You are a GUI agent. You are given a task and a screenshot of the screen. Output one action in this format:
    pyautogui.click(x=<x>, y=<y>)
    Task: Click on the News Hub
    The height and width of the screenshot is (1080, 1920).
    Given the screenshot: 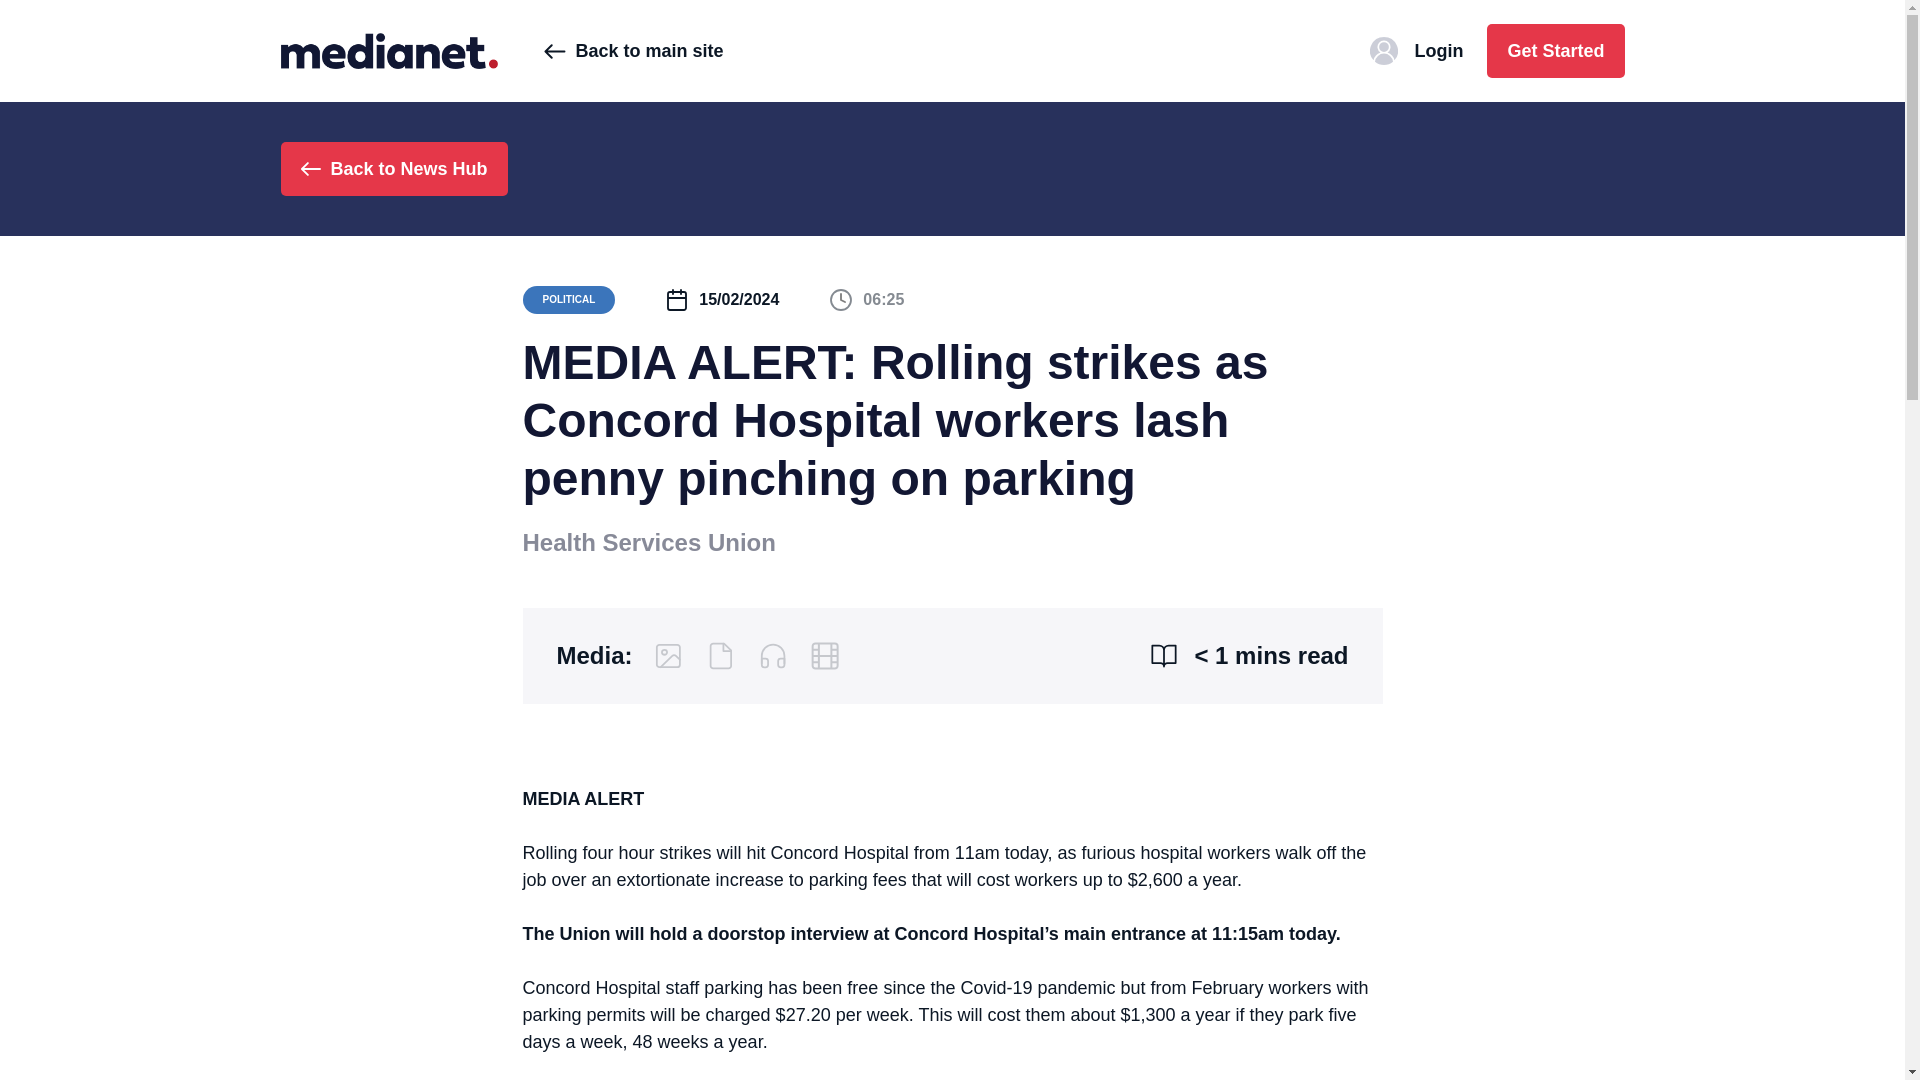 What is the action you would take?
    pyautogui.click(x=388, y=50)
    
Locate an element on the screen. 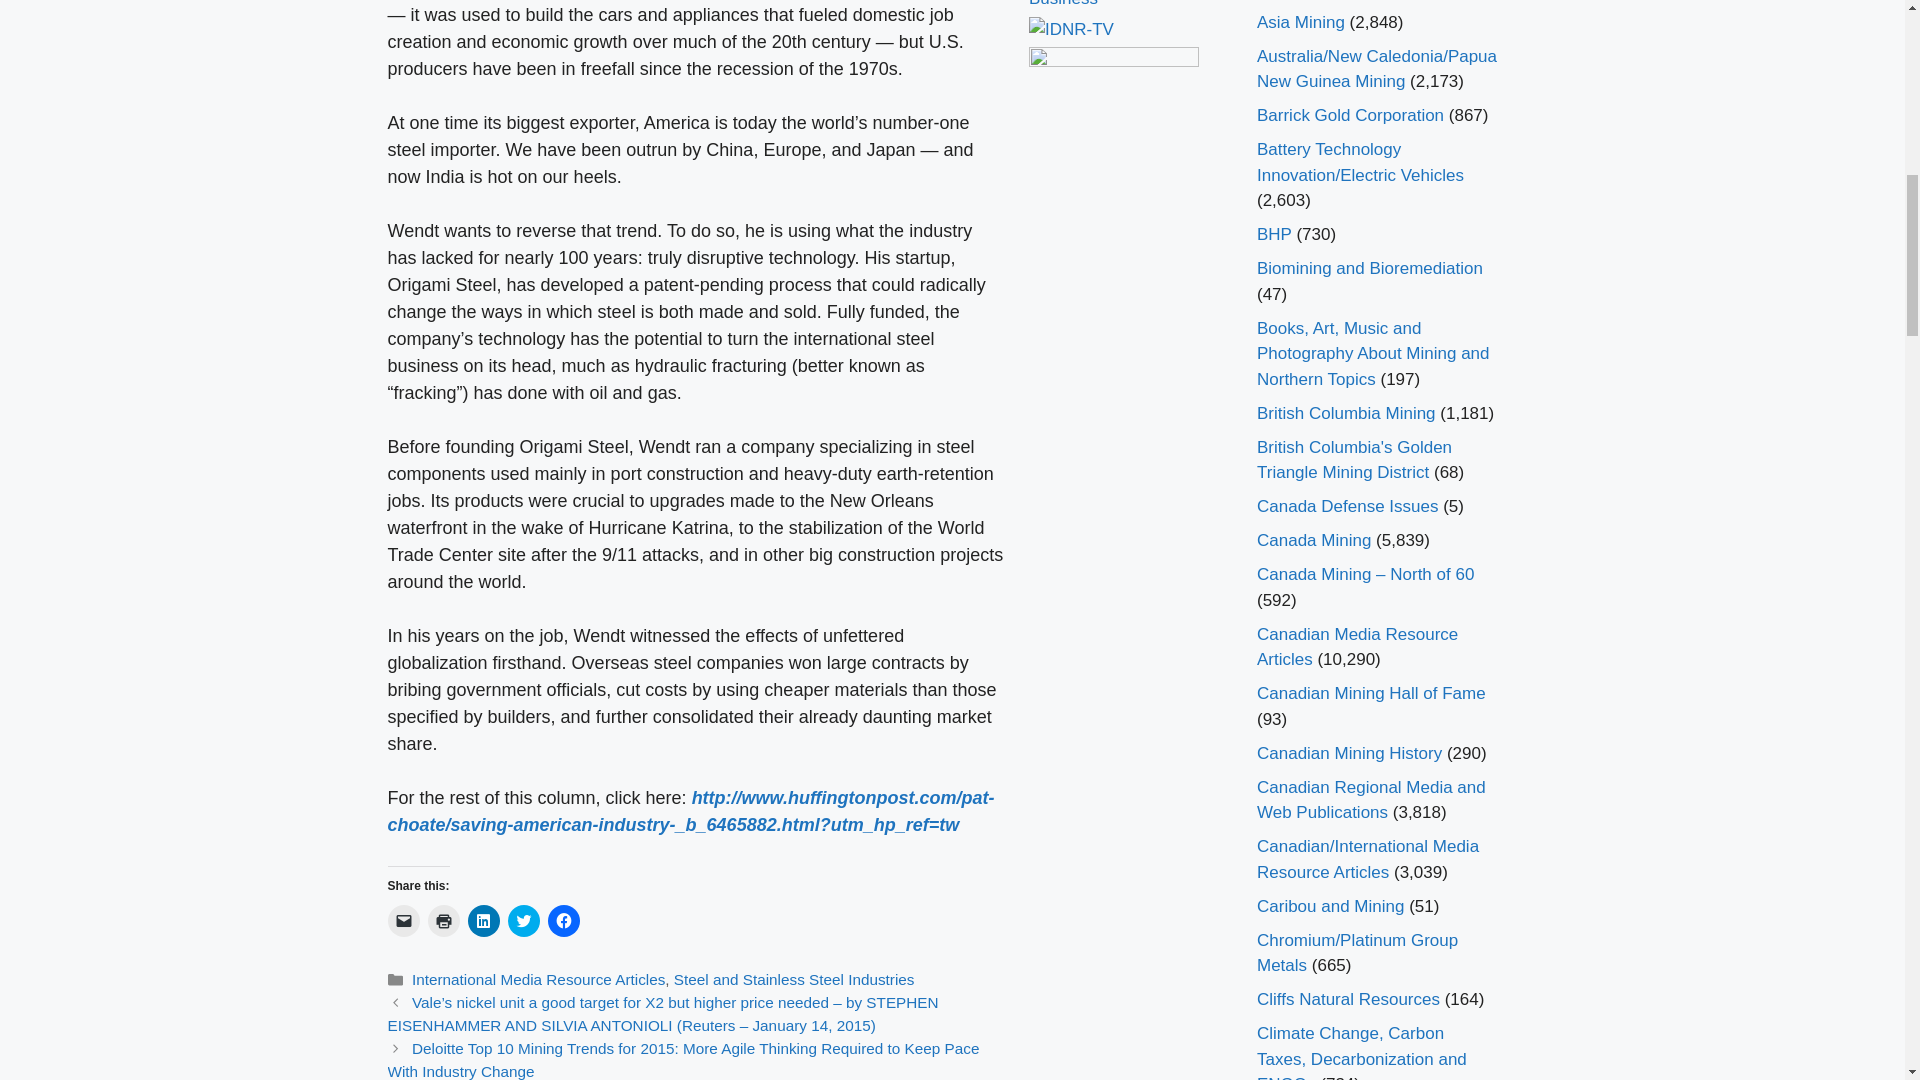 The image size is (1920, 1080). Click to share on LinkedIn is located at coordinates (484, 921).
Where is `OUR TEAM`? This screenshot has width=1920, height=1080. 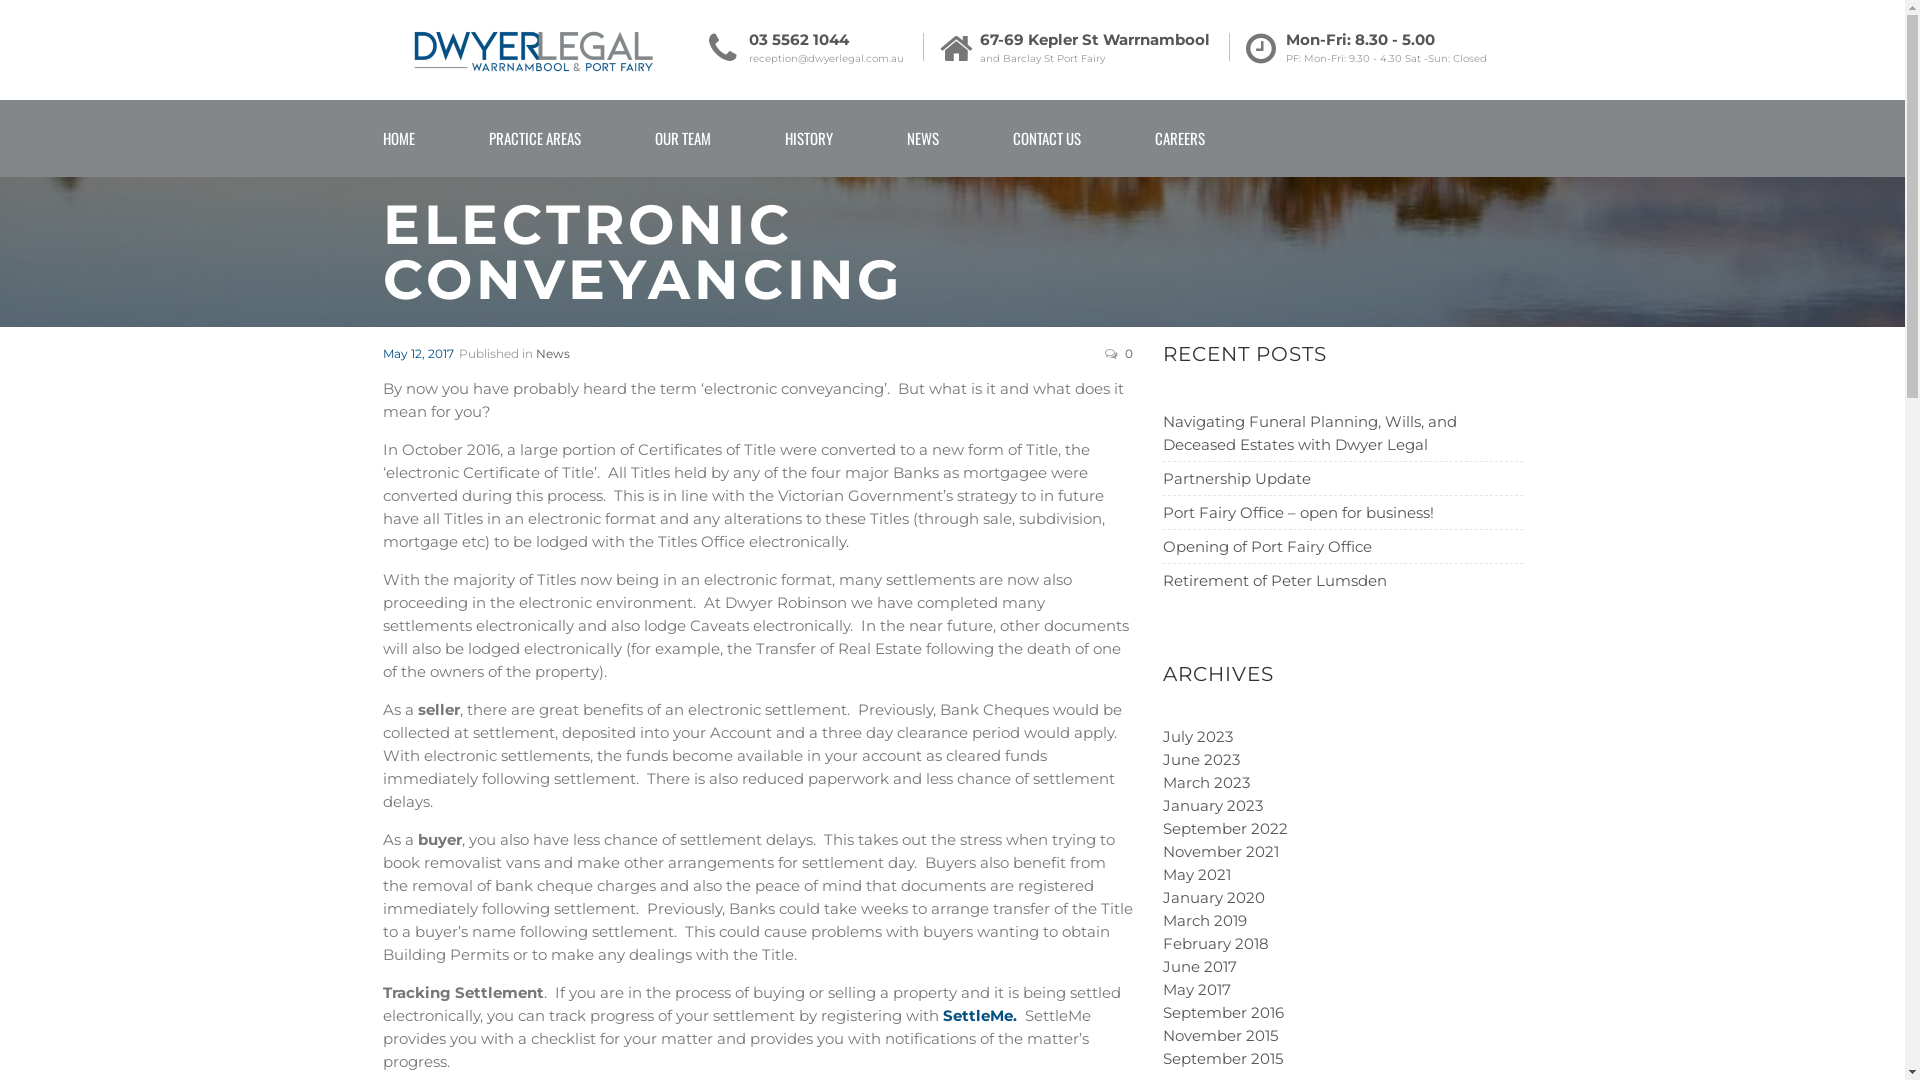
OUR TEAM is located at coordinates (682, 138).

:::

**SET EXERCISE:**
Return the lines of the records verbatim, from the line containing "has width=1920, height=1080." through the end of the records, both included. Leave out the pictures.

**FULL RESPONSE:**
Where is `OUR TEAM`? This screenshot has width=1920, height=1080. 
OUR TEAM is located at coordinates (682, 138).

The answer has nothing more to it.